Para se ter uma idéia do tamanho da diferença, um procedimento de controle feito através do exame de OPG, mais a aplicação do vermífugo custa em média ao produtor entre R$ 14,00 e R$ 15,00. No caso de uma doença mais grave como uma pneumonia ou uma linfadenite, por exemplo, esse custo pode subir até três vezes. Isso sem falar nos prejuízos com a parada na produção que pode ser de até 48 horas, pois, o tratamento é feito com antibióticos que deixam resíduos no leite. Esse leite não pode nem mesmo ser oferecido aos filhotes por oferecerem risco de contaminação. “Na produção leiteira onde os resultados são medidos diariamente qualquer falha dessa natureza pode significar prejuízos sérios ao caprinocultor”, afirma.
Cuidado com a pastagem deve ser redobrado
A pastagem é a principal via de contaminação do rebanho por verminoses e outros parasitas que causam prejuízos ao produtor nas atividades de criação. Nos sistemas de criação semi-extensiva ou extensiva, mais comuns na caprinocultura de corte, o contato do animal com a pastagem é diário e por isso o cuidado deve se redobrado. Muitos especialistas reconhecem que é muito difícil um rebanho totalmente livre de contaminação. Por isso, eles falam que a melhor estratégia também é o monitoramento seguido do controle.
A quantidade de erros que os criadores cometem no manejo é apontado como a maior causa de contaminação nos rebanhos. É comum se colocar os animais para pastar logo nas primeiras horas da manhã, quando a pastagem ainda apresenta aquele orvalho da madrugada. Essa umidade é favorável para as larvas dos vermes, que, nesse horário, eclodem numa velocidade incrível. Os veterinários recomendam que o criador espere o sol se firmar antes de colocar os animais no pasto, fazendo o mesmo na retirada dos animais no final do dia.

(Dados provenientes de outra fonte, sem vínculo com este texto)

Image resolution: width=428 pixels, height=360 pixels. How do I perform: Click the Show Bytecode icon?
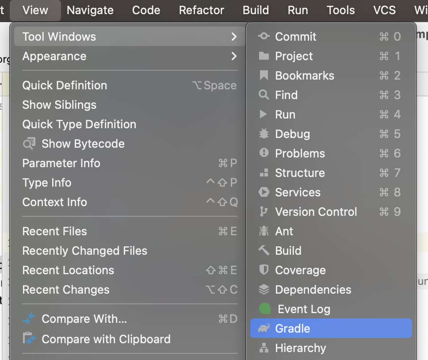[x=28, y=143]
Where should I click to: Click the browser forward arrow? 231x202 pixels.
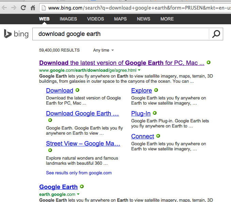(14, 8)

A rotação de pastagem é outra alternativa que o produtor pode usar para evitar o contato prolongado dos animais com os parasitas. As cabras pastam por um período de dois ou três dias e depois são retirados para um outro piquete. Nessa área onde ficou uma grande quantidade de fezes é recomendado que o criador deixe em descanso ou que ele use um outro animal de porte grande para fazer a roçada completa. A superlotação dos piquetes também deve ser evitada para combater o stress do animal e também para diminuir o número de animais defecando e urinado no mesmo lugar. É indicado que o criador respeite a mesma proporção de 2 m² por animal adulto, como medida padrão.
No Rancho Querência, os únicos animais que tem contato com o pasto são os dois reprodutores do plantel. A médica diz que eles ficam apartados das fêmeas para melhorar a fertilidade na estação de monta. No entanto, Priscila diz que, por conta disso, o cuidado com eles é maior: “Não é só por causa dos vermes. O risco de infestação por carrapatos, bernes e piolho, que residem nas pastagens durante uma fase da vida é bastante grande”, explica.